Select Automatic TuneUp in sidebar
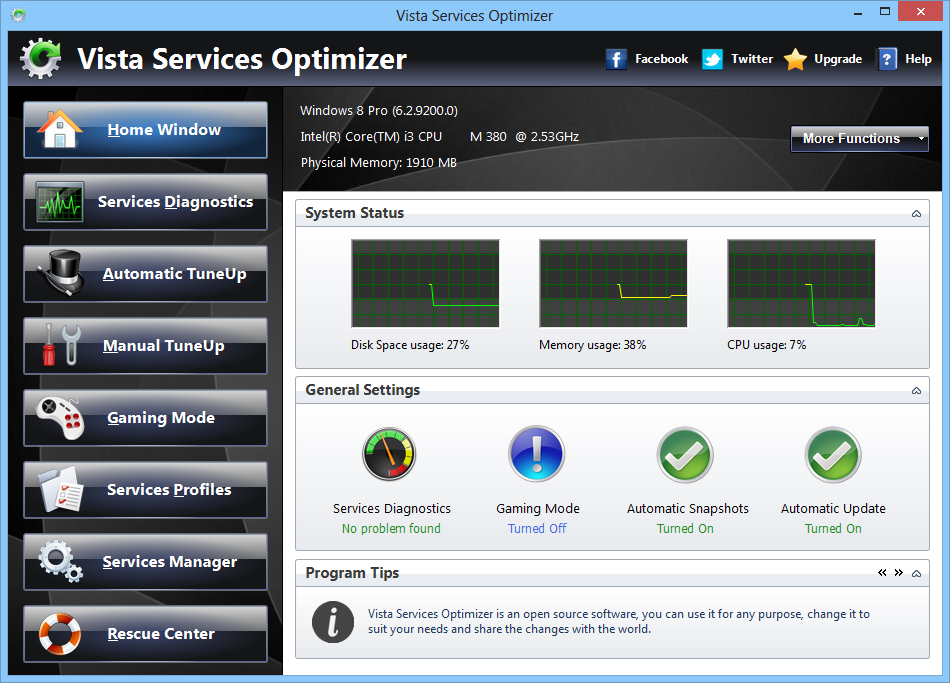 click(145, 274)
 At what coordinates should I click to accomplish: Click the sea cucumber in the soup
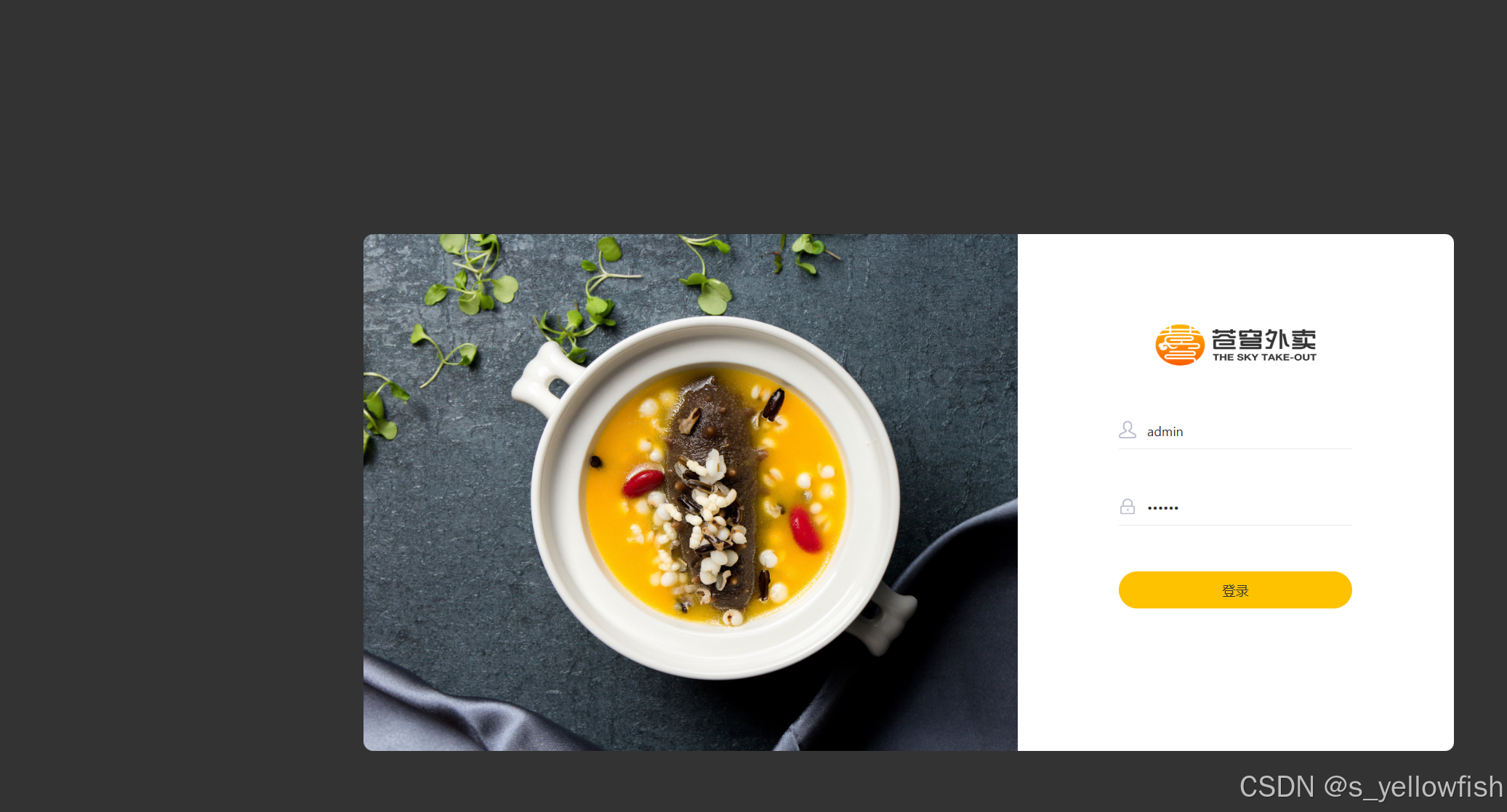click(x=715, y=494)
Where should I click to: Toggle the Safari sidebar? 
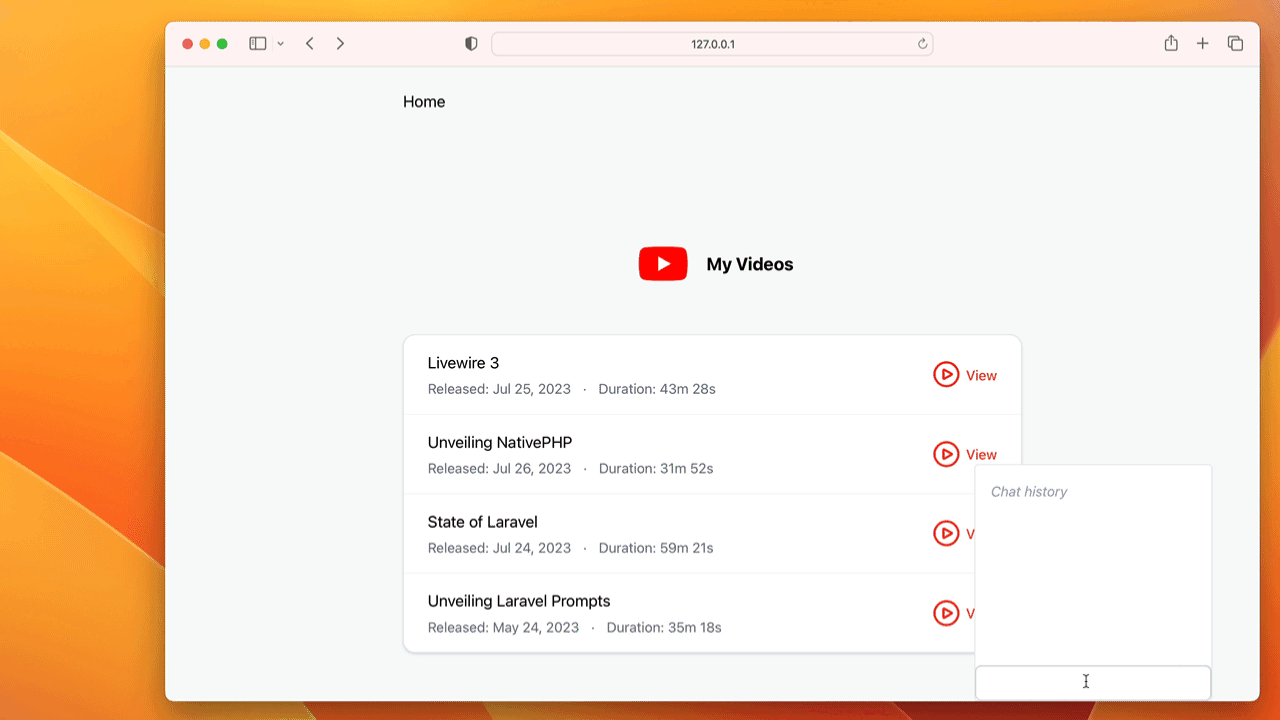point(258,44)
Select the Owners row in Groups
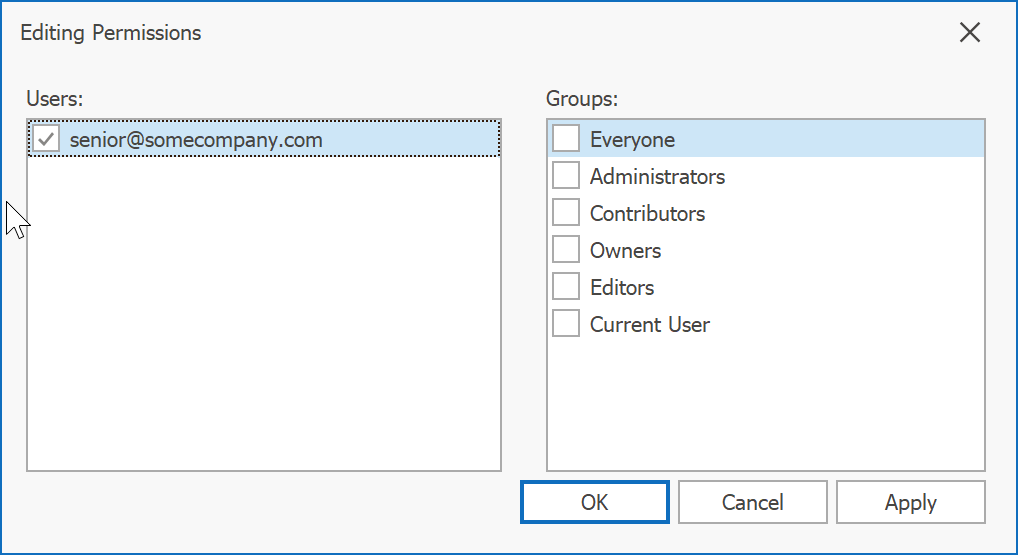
--
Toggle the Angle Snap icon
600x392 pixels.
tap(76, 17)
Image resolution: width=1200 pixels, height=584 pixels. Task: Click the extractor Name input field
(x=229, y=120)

→ **What to work on**:
What belongs in the answer is each line above from the line with "Where should I" to the line with "Select the Owners row in Groups", inclusive, reproduced exactly and free of pictures.

→ **Answer for the task**:
Where should I click to: Toggle the Safari sidebar? 
point(258,44)
Select the Owners row in Groups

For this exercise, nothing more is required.